You must have a processing licence to manufacture products containing CBD for sale, no matter what the source of the CBD is.
These same restrictions also apply to cosmetics, which may only contain hemp derivatives.
This limitation of retail outlets is particularly troubling to cultivation and production facilities, who continue to expand their operations but are finding that there aren’t enough stores to sell their inventory. Canopy Growth and Aurora Cannabis, two of Canada’s biggest cannabis companies, reported unexpectedly large losses in the latest quarter, citing this very reason.
The legalization of cannabis in Canada had been on the horizon for years as public sentiment towards marijuana increasingly migrated towards acceptance. Although the nation has had a medical marijuana program in place since 2001, it wasn’t until the liberal party took over the majority of government in 2015 that cannabis reform was put on the fast track.
Although it establishes cannabis as a legal substance, the Cannabis Act is not without a few caveats. Up until October 17, 2019 (one year after C-45 went into effect), the only permitted legal cannabis products in Canada were dried or fresh flowers, seeds, and oils – not extracts, topicals or edibles. Because full spectrum CBD oil requires an extraction method via a solvent (such as CO2), it is technically considered an extract and not an oil.
Is CBD Oil Legal in Canada?
The legalization of cannabis in Canada has not been without rigorous oversight. The Cannabis Act establishes strict regulations in the sale, possession, production, and distribution of cannabis. This includes a series of required licenses and permits for every establishment looking to market, grow or sell cannabis. It also limits the promotion of cannabis and cannabis-related products, particularly when it comes to marketing towards youth.
These regulations, although undeniably necessary for a controlled substance, are not without inconvenience to many producers. The Cannabis Act leaves many stipulations up to the individual provinces of Canada, so regulations differ across localities. This has led to a surge in retail outlets in certain provinces (i.e. Alberta) while other areas, such as Ontario and Quebec, struggle to provide enough retail stores to meet demand.
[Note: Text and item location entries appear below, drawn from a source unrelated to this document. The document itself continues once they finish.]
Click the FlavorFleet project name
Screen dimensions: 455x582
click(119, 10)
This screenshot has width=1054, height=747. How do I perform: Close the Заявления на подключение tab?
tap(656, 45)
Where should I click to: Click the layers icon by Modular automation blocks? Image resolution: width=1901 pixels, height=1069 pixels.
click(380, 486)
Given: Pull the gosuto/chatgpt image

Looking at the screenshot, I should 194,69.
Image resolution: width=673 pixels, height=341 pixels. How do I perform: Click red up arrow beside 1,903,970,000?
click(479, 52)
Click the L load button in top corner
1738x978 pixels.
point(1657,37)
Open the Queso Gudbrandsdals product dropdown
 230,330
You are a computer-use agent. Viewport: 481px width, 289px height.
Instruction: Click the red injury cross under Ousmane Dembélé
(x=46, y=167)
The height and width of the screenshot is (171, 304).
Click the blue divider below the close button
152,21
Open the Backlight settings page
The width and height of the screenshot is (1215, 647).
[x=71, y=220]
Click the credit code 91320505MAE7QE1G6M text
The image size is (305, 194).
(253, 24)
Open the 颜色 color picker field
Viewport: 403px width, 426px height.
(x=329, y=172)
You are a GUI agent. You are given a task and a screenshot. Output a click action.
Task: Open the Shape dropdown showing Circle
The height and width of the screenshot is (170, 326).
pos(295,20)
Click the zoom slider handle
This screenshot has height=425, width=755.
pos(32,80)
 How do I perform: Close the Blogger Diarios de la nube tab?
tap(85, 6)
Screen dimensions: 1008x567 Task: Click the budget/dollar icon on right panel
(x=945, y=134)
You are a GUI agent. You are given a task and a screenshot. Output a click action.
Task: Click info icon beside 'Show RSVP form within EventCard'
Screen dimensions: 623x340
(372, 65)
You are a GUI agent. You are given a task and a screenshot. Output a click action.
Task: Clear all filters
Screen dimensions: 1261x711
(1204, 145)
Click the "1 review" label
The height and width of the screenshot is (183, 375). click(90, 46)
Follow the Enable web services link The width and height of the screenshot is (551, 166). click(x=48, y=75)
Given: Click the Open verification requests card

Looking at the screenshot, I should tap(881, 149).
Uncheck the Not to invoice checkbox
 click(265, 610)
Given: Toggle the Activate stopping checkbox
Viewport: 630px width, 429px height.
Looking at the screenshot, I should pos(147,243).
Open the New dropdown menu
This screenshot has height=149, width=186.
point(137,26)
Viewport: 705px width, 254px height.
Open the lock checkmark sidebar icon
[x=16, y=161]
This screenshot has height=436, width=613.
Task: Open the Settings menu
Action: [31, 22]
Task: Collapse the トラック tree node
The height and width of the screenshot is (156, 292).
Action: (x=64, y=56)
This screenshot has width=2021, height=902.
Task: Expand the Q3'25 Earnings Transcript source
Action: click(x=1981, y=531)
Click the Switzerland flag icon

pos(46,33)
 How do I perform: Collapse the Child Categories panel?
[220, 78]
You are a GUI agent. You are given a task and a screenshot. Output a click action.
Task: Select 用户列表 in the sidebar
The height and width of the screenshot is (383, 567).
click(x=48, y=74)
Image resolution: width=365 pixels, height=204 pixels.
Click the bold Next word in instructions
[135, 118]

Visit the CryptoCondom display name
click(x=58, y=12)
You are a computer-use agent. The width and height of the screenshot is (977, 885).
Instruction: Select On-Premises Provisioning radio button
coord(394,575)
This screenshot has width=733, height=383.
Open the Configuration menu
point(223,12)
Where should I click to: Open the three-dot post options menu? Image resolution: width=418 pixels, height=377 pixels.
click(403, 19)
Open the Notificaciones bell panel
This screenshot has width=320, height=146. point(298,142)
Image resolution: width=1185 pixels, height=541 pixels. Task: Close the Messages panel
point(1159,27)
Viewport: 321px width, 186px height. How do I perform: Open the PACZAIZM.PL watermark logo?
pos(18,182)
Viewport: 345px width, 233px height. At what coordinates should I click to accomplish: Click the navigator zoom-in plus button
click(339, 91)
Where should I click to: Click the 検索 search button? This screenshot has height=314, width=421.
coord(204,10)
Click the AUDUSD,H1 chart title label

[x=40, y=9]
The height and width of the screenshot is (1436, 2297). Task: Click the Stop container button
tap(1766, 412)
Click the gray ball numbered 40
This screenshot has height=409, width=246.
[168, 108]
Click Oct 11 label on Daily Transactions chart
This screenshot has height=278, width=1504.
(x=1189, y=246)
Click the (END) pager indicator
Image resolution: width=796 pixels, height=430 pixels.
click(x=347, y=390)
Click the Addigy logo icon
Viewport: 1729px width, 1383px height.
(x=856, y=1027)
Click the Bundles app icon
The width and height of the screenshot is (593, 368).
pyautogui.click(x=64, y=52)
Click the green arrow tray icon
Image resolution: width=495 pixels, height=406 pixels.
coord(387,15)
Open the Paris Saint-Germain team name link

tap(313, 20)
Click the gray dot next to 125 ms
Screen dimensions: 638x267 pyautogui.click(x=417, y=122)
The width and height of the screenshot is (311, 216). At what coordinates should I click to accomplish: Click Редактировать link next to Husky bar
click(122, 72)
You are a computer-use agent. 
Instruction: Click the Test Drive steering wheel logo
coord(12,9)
This has led to some confusion and ambiguity regarding the legality of CBD in Canada. While medical CBD has been available Canadian citizens since 2001, patients were previously required to obtain approval from Health Canada (akin to the FDA in America) and a prescription to be able to purchase CBD products legally. When C-45 hit the one-year mark, it effectively permitted the marketing and sale of both recreational CBD and THC edibles and extracts, but many of these products are not expected to be widely available in the country until mid-December.
It should be noted that many establishments, from health stores to dispensaries, are providing illicit CBD products in Canada. The government stresses that these products are illegal and unregulated, and purchased by consumers at their own risk.
Europe is also problematic for transporting CBD products. While I’ve heard many stories of people doing this without any issues — some countries strictly ban any cannabis products which could land you in some serious trouble if caught.
The Canadian CBD market is very different from pretty much everywhere else simply because the whole plant is legal and regulated. The same restrictions apply whether a company is selling CBD oil or psychoactive THC oil.
In Canada, delta 8 THC is entirely legal for both recreational and medical purposes. All marijuana-derived products are considered legal here, including the delta 8 isomer.
Canadian Law: What is The Cannabis Act?
Today, you can purchase hemp-derived CBD products and marijuana flowers across Canadian dispensaries without a doctor’s prescription.
Therefore, farmers who want to extract derivatives from industrial hemp (including CBD), must obtain a cannabis processing license.
Marijuana became popular in Canada in the 60s with the rise of the counterculture. Ten years later, advocates made efforts to legalize marijuana.
In order for CBD brands to operate here, they need to spend a ton of money on legal fees and applications and endure a rigorous application process that can take over a year to complete.